What does he do when you make him "lunge" to the right? I noticed it was always left.


----------



## damnedEvans (Jan 23, 2010)

Skyseternalangel said:


> What does he do when you make him "lunge" to the right? I noticed it was always left.


He lunges fine on both sides, I will look careful next time but he doesn't seem to have problems lounging on either side. I was lounging him on the left to see the leg because I was concerned that he may be limping. A week ago he was limping with that leg without any apparent reason. In 2 days he was fine. I can't understand this. I noticed that his leg is trembling from the first day I saw him but I didn't gave it any importance.


----------



## Skyseternalangel (Jul 23, 2011)

Do you know when he was last seen by a farrier? I knew a mare who would do this with her leg sometimes I never figured out why. I just got the ol "that;s just her" response.


----------



## damnedEvans (Jan 23, 2010)

I have no idea about this. They said that he was never shod but I guess that he was trimmed. He is almost 10 years old (from papers). He is at his former owners for 5 months and he was never been trimmed in this period. So I guess he was trimmed earlier. So more than 5 months for sure. The thing is that his hooves are not in a bad shape, they are just a bit long but not so long that you will be concerned. His feet are surprisingly in a great shape considering the long time from his last trimming. The problem is that he doesn't give me his feet at all. He lifts them if I'm asking but he doesn't hold them at all. I barely can lift them to see if something is wrong. I am not a trainer so I don't have the experience to work on this thing. He will be trained by his trainer when he will be moved at his new owners. 

He will also be seen by a farrier after he will be moved. We didn't thought that this is urgent because as I said his hooves are an acceptable length. 

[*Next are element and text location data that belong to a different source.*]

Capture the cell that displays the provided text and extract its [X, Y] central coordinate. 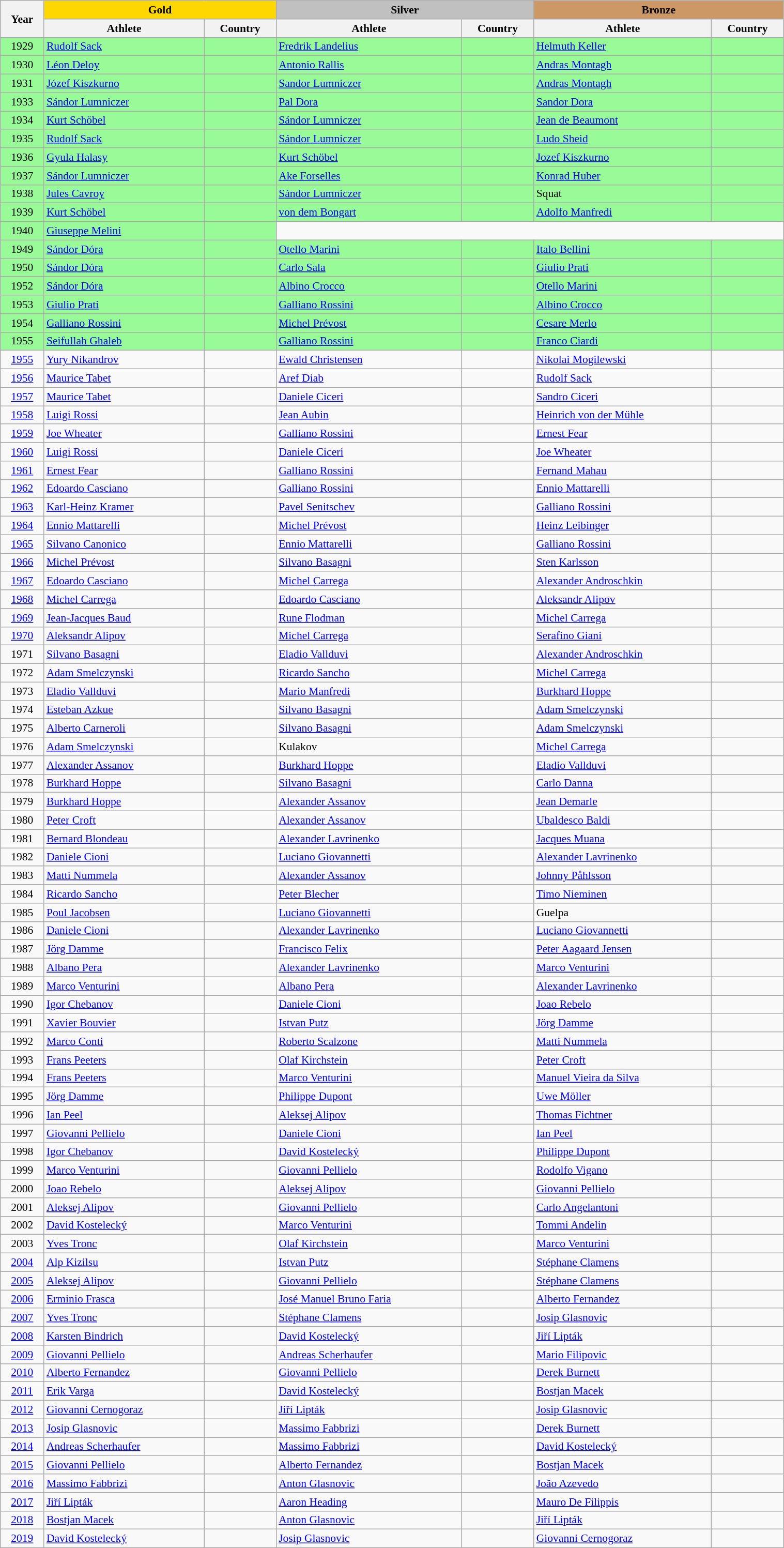
1968 [22, 599]
Aaron Heading [369, 1501]
Carlo Sala [369, 268]
1949 [22, 249]
Nikolai Mogilewski [623, 360]
1953 [22, 304]
João Azevedo [623, 1483]
2001 [22, 1207]
Karsten Bindrich [124, 1335]
Bernard Blondeau [124, 838]
2015 [22, 1465]
Timo Nieminen [623, 894]
1981 [22, 838]
Heinrich von der Mühle [623, 415]
Ewald Christensen [369, 360]
Adolfo Manfredi [623, 212]
1977 [22, 765]
Mario Filipovic [623, 1354]
Léon Deloy [124, 65]
1936 [22, 157]
1992 [22, 1041]
Jean-Jacques Baud [124, 618]
Karl-Heinz Kramer [124, 507]
1970 [22, 636]
1950 [22, 268]
Roberto Scalzone [369, 1041]
Erik Varga [124, 1391]
1961 [22, 470]
Konrad Huber [623, 176]
1959 [22, 434]
2004 [22, 1262]
2002 [22, 1225]
Manuel Vieira da Silva [623, 1078]
1978 [22, 783]
1960 [22, 452]
Thomas Fichtner [623, 1115]
Francisco Felix [369, 949]
Serafino Giani [623, 636]
2014 [22, 1446]
José Manuel Bruno Faria [369, 1299]
1984 [22, 894]
Year [22, 19]
1988 [22, 967]
von dem Bongart [369, 212]
Kulakov [369, 746]
1972 [22, 673]
Rodolfo Vigano [623, 1170]
Carlo Danna [623, 783]
1964 [22, 526]
Ake Forselles [369, 176]
Sandor Dora [623, 102]
1973 [22, 691]
Jean Demarle [623, 802]
Ludo Sheid [623, 139]
1994 [22, 1078]
1991 [22, 1023]
Alp Kizilsu [124, 1262]
2009 [22, 1354]
Uwe Möller [623, 1096]
2013 [22, 1427]
Esteban Azkue [124, 710]
1938 [22, 194]
1997 [22, 1133]
Poul Jacobsen [124, 912]
Tommi Andelin [623, 1225]
2012 [22, 1409]
2005 [22, 1280]
2008 [22, 1335]
1934 [22, 120]
1987 [22, 949]
1962 [22, 488]
1931 [22, 84]
Guelpa [623, 912]
1954 [22, 323]
2016 [22, 1483]
Johnny Påhlsson [623, 875]
Aref Diab [369, 378]
Xavier Bouvier [124, 1023]
Giuseppe Melini [124, 231]
1956 [22, 378]
1982 [22, 857]
Silver [405, 10]
Pal Dora [369, 102]
2017 [22, 1501]
Franco Ciardi [623, 341]
2006 [22, 1299]
Jean de Beaumont [623, 120]
1930 [22, 65]
1993 [22, 1059]
1971 [22, 654]
Heinz Leibinger [623, 526]
2019 [22, 1538]
Józef Kiszkurno [124, 84]
Ubaldesco Baldi [623, 820]
1967 [22, 581]
Marco Conti [124, 1041]
Fernand Mahau [623, 470]
Carlo Angelantoni [623, 1207]
Mauro De Filippis [623, 1501]
2003 [22, 1243]
1937 [22, 176]
1983 [22, 875]
1975 [22, 728]
Peter Blecher [369, 894]
Bronze [658, 10]
2011 [22, 1391]
2007 [22, 1317]
1957 [22, 396]
Sandro Ciceri [623, 396]
1995 [22, 1096]
1976 [22, 746]
Sten Karlsson [623, 562]
1974 [22, 710]
Jozef Kiszkurno [623, 157]
Gold [160, 10]
Erminio Frasca [124, 1299]
Jean Aubin [369, 415]
1989 [22, 986]
1963 [22, 507]
1952 [22, 286]
1998 [22, 1151]
Antonio Rallis [369, 65]
1969 [22, 618]
Silvano Canonico [124, 544]
1965 [22, 544]
Pavel Senitschev [369, 507]
1933 [22, 102]
1958 [22, 415]
1990 [22, 1004]
1986 [22, 930]
Sandor Lumniczer [369, 84]
Italo Bellini [623, 249]
Peter Aagaard Jensen [623, 949]
1996 [22, 1115]
Rune Flodman [369, 618]
Fredrik Landelius [369, 47]
Helmuth Keller [623, 47]
Seifullah Ghaleb [124, 341]
2018 [22, 1519]
1940 [22, 231]
1939 [22, 212]
Cesare Merlo [623, 323]
1929 [22, 47]
Squat [623, 194]
1979 [22, 802]
1980 [22, 820]
1999 [22, 1170]
1935 [22, 139]
Alberto Carneroli [124, 728]
Jules Cavroy [124, 194]
Gyula Halasy [124, 157]
2010 [22, 1372]
2000 [22, 1188]
Mario Manfredi [369, 691]
Jacques Muana [623, 838]
1966 [22, 562]
1985 [22, 912]
Yury Nikandrov [124, 360]
Detect which cell encompasses the target text, then output its [X, Y] center coordinate. 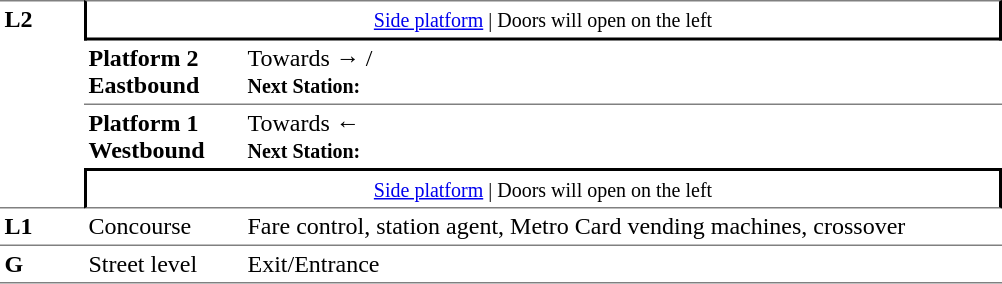
Platform 1Westbound [164, 136]
Street level [164, 264]
Towards ← Next Station: [622, 136]
Exit/Entrance [622, 264]
L1 [42, 226]
Towards → / Next Station: [622, 72]
G [42, 264]
L2 [42, 104]
Platform 2Eastbound [164, 72]
Concourse [164, 226]
Fare control, station agent, Metro Card vending machines, crossover [622, 226]
Find where the given text appears and provide that cell's center as [X, Y] coordinate. 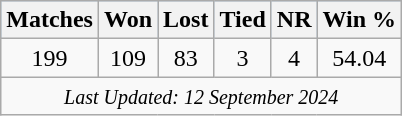
Matches [50, 20]
83 [186, 58]
4 [294, 58]
Last Updated: 12 September 2024 [202, 96]
Lost [186, 20]
109 [128, 58]
Win % [360, 20]
Won [128, 20]
Tied [242, 20]
54.04 [360, 58]
3 [242, 58]
199 [50, 58]
NR [294, 20]
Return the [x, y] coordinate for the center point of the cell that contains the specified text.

But definitely this is something to be considered. Thanks. The thing is that he is trembling with this leg only.


----------



## natisha (Jan 11, 2011)

His leg seems to wiggle when he doesn't stand solid on that leg, as in he has a slight bend to the knee. I've seen other horse do that but never consistently. He appears sound when moving. 
I would question why he doesn't always stand solid.
Can you send these videos to a vet for an opinion?


----------



## damnedEvans (Jan 23, 2010)

natisha said:


> His leg seems to wiggle when he doesn't stand solid on that leg, as in he has a slight bend to the knee. I've seen other horse do that but never consistently. He appears sound when moving.
> I would question why he doesn't always stand solid.
> Can you send these videos to a vet for an opinion?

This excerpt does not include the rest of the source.